Forty-one years later, although we face a different virus, the potential for vast destruction is just as great, and the challenges of funding, personnel and supply are still with us, along with last-mile distribution. Today, while 30% of the U.S. population is fully vaccinated, with numbers rising every day, there is an overwhelming gap between wealthy countries and the rest of the world. It's becoming evident that the impact on the countries getting left behind will eventually boomerang back to affect us all.

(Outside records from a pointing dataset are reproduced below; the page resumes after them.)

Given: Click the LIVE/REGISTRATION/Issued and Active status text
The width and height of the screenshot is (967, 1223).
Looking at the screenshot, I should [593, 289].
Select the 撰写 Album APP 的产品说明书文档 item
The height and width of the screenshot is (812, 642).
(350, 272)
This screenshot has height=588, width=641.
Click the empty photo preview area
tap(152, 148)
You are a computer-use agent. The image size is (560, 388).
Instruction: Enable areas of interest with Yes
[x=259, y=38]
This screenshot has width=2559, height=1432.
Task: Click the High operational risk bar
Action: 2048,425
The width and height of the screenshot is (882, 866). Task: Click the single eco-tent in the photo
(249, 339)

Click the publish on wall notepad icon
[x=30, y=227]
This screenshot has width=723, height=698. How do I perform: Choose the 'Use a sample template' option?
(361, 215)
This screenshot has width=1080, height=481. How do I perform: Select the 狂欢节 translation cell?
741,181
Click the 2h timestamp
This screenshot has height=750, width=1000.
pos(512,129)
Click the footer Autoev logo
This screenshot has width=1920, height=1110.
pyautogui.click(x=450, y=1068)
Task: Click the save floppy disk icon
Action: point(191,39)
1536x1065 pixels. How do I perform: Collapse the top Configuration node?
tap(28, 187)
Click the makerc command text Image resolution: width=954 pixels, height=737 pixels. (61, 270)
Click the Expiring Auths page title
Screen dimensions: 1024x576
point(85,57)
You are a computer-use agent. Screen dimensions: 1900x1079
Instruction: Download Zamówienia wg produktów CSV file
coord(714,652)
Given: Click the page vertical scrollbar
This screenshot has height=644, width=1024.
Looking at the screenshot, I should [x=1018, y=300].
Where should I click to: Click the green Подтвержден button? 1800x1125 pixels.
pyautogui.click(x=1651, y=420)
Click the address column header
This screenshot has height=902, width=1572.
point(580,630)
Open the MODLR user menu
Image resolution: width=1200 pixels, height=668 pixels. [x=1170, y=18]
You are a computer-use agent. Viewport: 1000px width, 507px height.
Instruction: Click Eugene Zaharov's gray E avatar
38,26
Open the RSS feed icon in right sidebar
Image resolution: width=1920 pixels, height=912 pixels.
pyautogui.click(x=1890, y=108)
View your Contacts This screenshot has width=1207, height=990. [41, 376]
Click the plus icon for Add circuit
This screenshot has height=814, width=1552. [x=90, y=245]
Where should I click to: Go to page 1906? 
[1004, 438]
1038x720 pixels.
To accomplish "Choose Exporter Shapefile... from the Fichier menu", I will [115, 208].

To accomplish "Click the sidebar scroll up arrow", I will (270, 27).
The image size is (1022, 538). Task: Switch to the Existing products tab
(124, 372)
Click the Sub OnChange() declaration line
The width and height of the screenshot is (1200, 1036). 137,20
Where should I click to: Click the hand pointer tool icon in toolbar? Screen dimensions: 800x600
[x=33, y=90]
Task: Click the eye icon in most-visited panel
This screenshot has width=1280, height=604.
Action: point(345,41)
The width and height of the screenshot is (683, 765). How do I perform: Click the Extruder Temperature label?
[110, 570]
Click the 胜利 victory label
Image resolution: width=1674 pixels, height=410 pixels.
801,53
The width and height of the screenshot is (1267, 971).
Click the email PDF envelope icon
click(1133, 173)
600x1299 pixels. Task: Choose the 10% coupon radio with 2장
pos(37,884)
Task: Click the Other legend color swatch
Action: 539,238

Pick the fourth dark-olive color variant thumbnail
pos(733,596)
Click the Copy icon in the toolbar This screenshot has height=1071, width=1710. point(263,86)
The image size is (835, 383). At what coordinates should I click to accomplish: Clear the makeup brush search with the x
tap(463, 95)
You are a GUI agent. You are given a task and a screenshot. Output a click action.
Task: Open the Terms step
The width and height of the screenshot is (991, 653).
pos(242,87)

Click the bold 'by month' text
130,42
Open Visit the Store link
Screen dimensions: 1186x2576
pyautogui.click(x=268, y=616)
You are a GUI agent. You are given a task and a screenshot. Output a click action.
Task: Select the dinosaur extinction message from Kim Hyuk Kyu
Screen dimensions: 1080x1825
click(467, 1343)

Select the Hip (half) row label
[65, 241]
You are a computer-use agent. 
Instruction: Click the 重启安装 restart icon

Photo by ismail mohamed - SoviLe on Unsplash

The international nonprofit CARE recently released a policy paper that lays out the case for U.S. investment in a worldwide vaccination campaign. Founded 75 years ago, CARE works in over 100 countries and reaches more than 90 million people around the world through multiple humanitarian aid programs. Of note is the organization's worldwide reputation for its unshakeable commitment to the dignity of people; they're known for working hand-in-hand with communities and hold themselves to a high standard of accountability.

"As we enter into our second year of living with COVID-19, it has become painfully clear that the safety of any person depends on the global community's ability to protect every person," says Michelle Nunn, CARE USA's president and CEO. "While wealthy nations have begun inoculating their populations, new devastatingly lethal variants of the virus continue to emerge in countries like India, South Africa and Brazil. If vaccinations don't effectively reach lower-income countries now, the long-term impact of COVID-19 will be catastrophic."